Non mi sono arreso nemmeno davanti a quella donna che, guardandoti negli occhi, ha detto che non eri più vivo. Ho dovuto farlo davanti a un medico che, con brusco realismo, mi ha detto che all’ospedale ti avevo portato cadavere. Come si fa a dirlo alla persona che ti ama? Ricordo di essermelo chiesto, per un istante. E poi di aver semplicemente ribadito quanto mi era stato detto. Eri morto, ma le fiamme per divampare avevano ancora bisogno di tempo. Prima ci sarebbesto stati gli affanni della burocrazia, gli strazi necessari a cui siamo andati incontro senza tergiversare. Merito di chi era con me. Una donna che a chiamarla ragazza è riduttivo. Un’anima radiosa come i suoi occhi. A cui ho cercato di dare tutto il conforto possibile, e negli abbracci scambiati ho ritrovato intatto lo stesso calore che volevo trasmetterle. Merito, anche, di un amico comparso a Puno in quella mattina gelata. Anche lui con occhi chiari che sanno vedere lontano. Andrea mi ha preso per mano, aiutato. Consolato e ascoltato.

Poi, ci sono state le fiamme. Talmente alte da non vederne la fine, almeno all’inizio. Ho pianto in silenzio, ho pianto gridando. Ho pianto dagli occhi e dal cuore. Ho cercato, fin da subito, di omaggiare quel dono di cui sei stato privato in un giorno di agosto. Col tempo, ho capito che non sei morto davvero. E che l’espressione lasciare il proprio corpo è il modo migliore per chiamare quel viaggio di cui non conosciamo nulla, se non il suo eterno mistero. Ti ho sentito come presenza in tutti i silenzi in cui ti sono venuto a cercare. Dapprima chiedendoti “scusa”, quindi “perché” e poi semplicemente salutandoti con lacrime piena d’amore.
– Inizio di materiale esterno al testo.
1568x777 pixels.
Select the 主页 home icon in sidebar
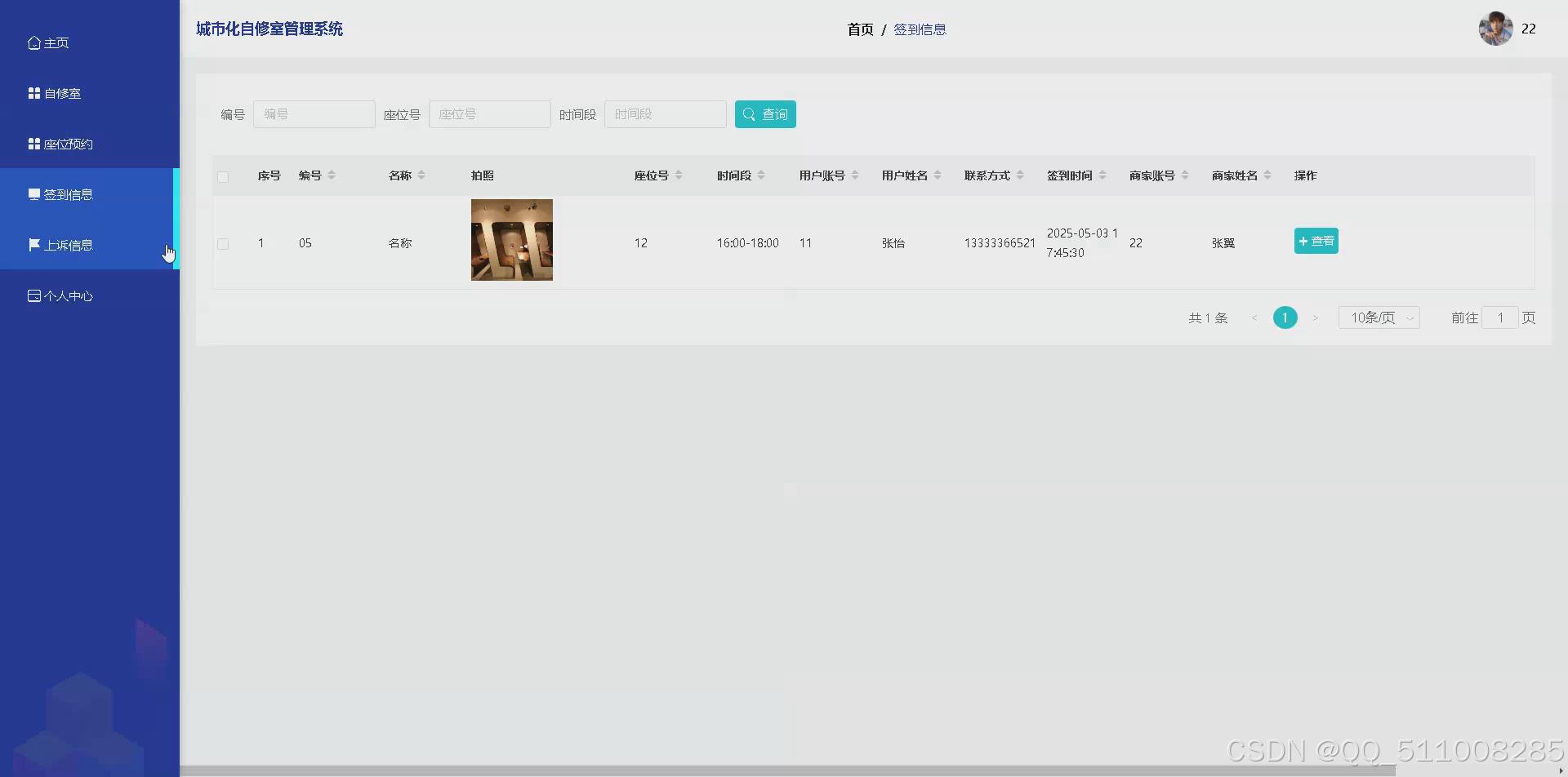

Dietro quell’incendio appiccato dal destino in un giorno di agosto, fatto di roghi così violenti da schiantarmi per terra senza respiro, mi hai fatto vedere la luce. Come quella che ogni mattina si accende sul lago dove ad aprile sono tornato. Eri vestito di bianco, e insieme con te c’erano tutte le anime delle persone luminose incontrate lungo la strada. Insieme abbiamo domato le fiamme: di quell’incendio è rimasto un focolare tiepido, gentile. Capace di scaldarmi il cuore ogni volte che inciampo, cado e perdo la strada.

L’altro giorno, in quella montagna dove spesso ti vengo a cercare, mio padre mi esponeva le sue legittime preoccupazioni per il mio futuro.

Mi sono permesso di parlargli di te. Gli ho detto che, da quel giorno, penso sempre di più al presente. Perché noi non siamo né quello che siamo stati né quello che saremo. Siamo ciò che decidiamo di essere, in ogni momento. Io vorrei essere una persona grata, libera e piena d’amore.


Papà è rimasto in silenzio, io ho fatto altrettanto.